**Task to carry out**
Only the lines from the line that contains "Viewport: 514px width, 358px" through the final line of the entries below belong in your answer, copied exactly and without pictures.

**Input data**
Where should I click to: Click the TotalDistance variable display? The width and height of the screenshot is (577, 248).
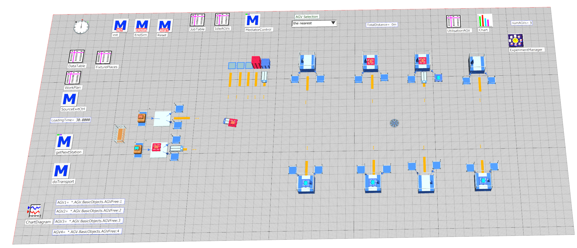[x=381, y=25]
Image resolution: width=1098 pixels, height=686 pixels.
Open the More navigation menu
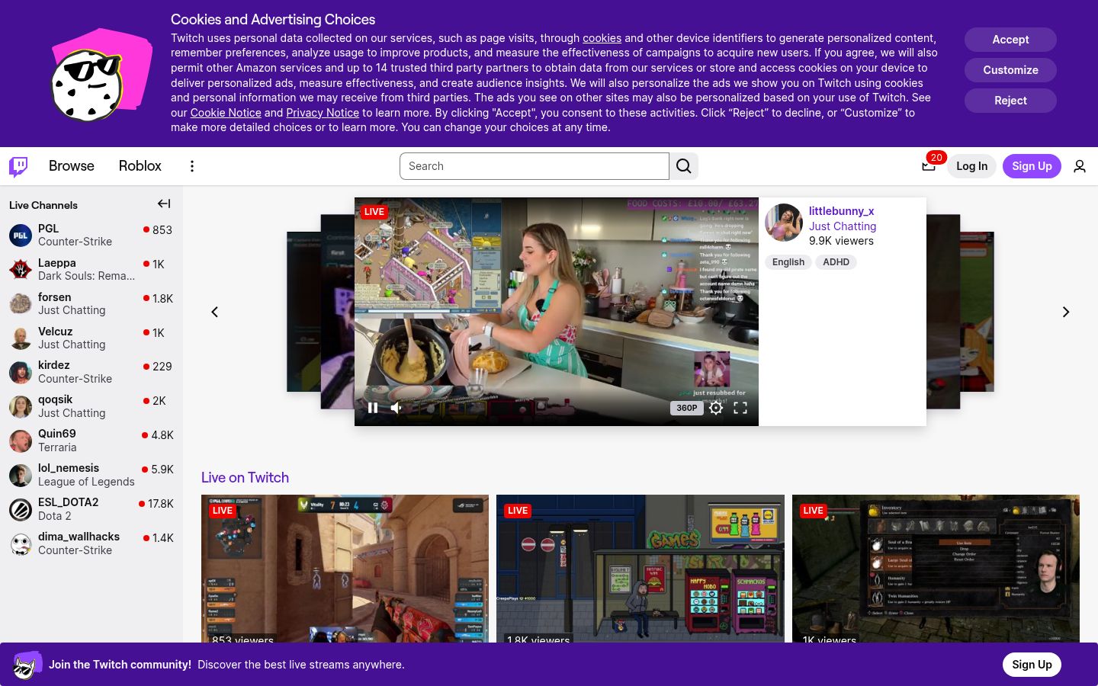[192, 166]
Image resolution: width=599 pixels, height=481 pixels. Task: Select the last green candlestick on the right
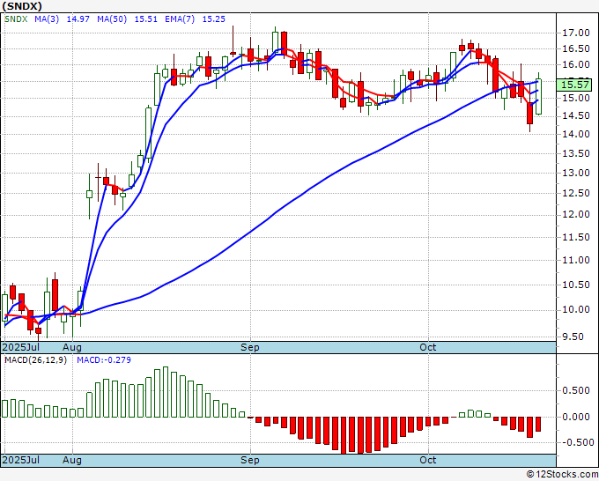click(538, 97)
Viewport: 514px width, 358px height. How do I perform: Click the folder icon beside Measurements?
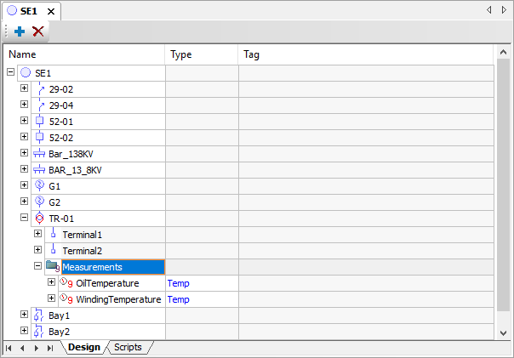pos(52,266)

**Response to the task**
Viewport: 514px width, 358px height. How do I perform: Click the folder icon beside Measurements?
pos(52,266)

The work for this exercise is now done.